Practical Ecommerce

4 Tips for Finding your Ecommerce Niche

Finding your ecommerce niche is an exercise in discovering passions, solving problems, networking, and testing for supply, sales, and competition viability. But once discovered, marketing and selling products to a niche can lead to online retail success.

Nearly anything can be sold online, from a $300 custom ax to a $30,000 airplane on eBay. Many retailers can sell the same product too — just think about all of the companies selling Levi’s jeans. Some retailers offer a broad range of products while others offer one or two specific items.

In this context, an ecommerce niche is the intersection of interest — or even passion — and market viability. It embodies the idea that a small ecommerce business can succeed by either focuses on specialty products or offering mass-market products in a special way.

What follows are four tips for identifying a marketable, ecommerce niche — a business opportunity if you will — for entrepreneurs that want to sell online but who are not really certain what they want to sell.

List Your Passions

Your ecommerce business should be a source of profit and enjoyment. If you don’t like what you do, you won’t want to keep at it. In fact, many people decide to open an online store because they are unhappy in their “regular” job.

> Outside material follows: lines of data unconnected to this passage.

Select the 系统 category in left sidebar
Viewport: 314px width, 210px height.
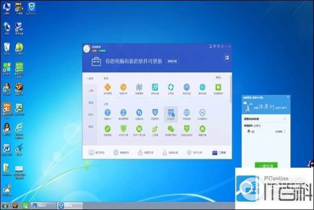(91, 102)
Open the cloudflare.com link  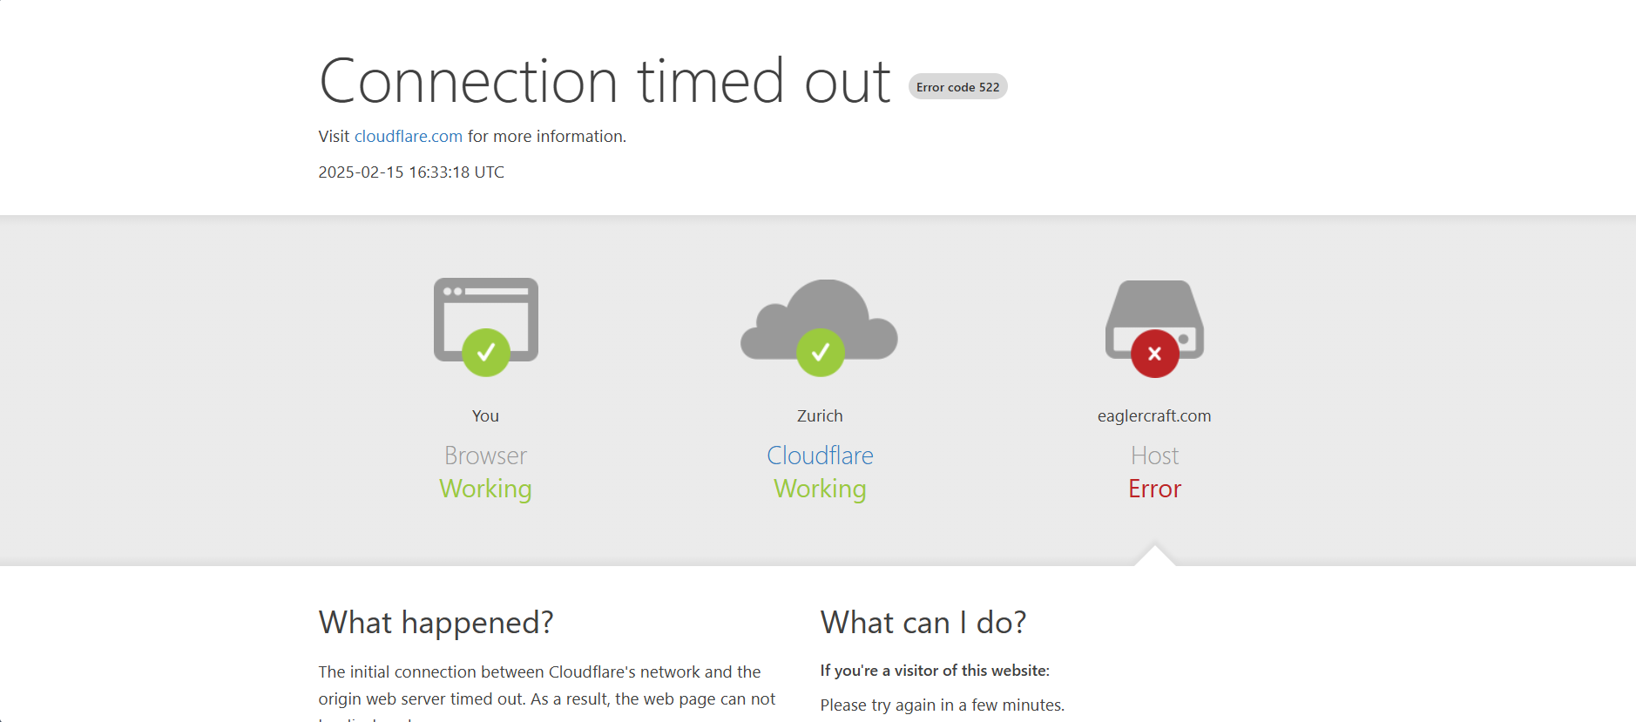408,137
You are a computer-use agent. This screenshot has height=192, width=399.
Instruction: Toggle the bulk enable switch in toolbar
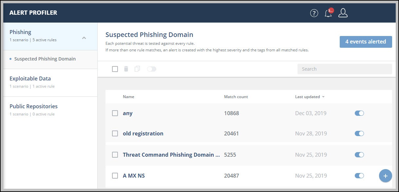(152, 69)
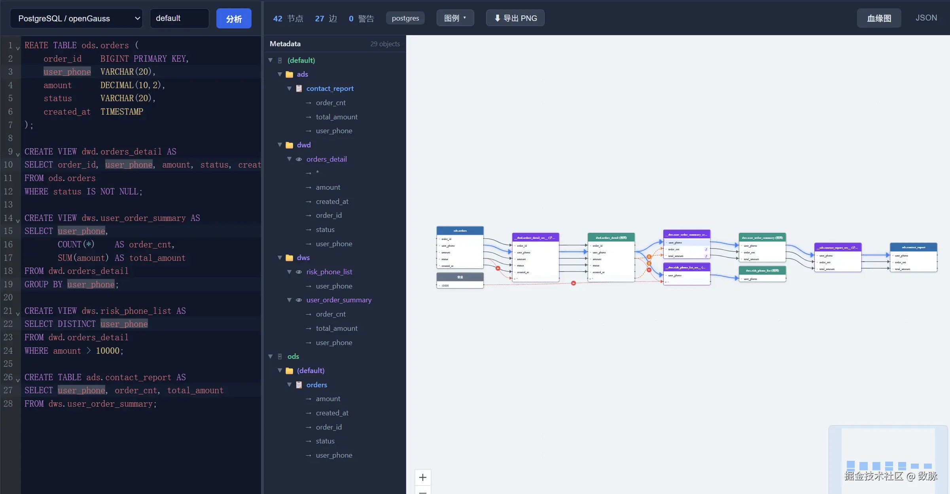Image resolution: width=950 pixels, height=494 pixels.
Task: Click the risk_phone_list view eye icon
Action: [x=299, y=272]
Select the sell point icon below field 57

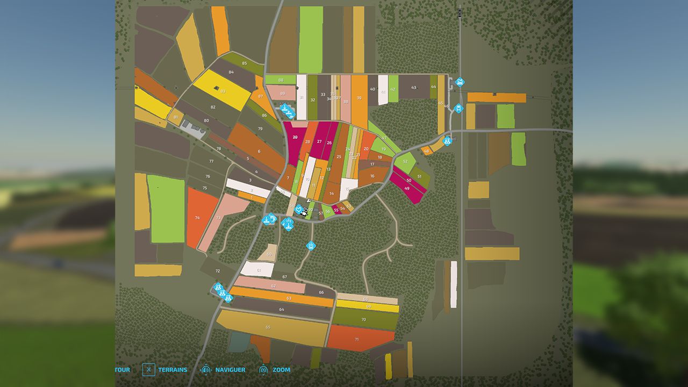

You will want to choose products and categories that truly interest you.

One way to find an ecommerce niche is to list out everything that interests you and everything you are passionate about — regardless of whether you think those interests represent a business opportunity.

As you make this list of interests and passions, think about how you spend your time. Do you watch a lot of old John Wayne movies? Add it to the list. Do you love coaching youth soccer? Put that on list. Do you play the piano, follow fashion blogs, collect early American scientific drawings? Whatever you do when you can do anything you want should be on this list.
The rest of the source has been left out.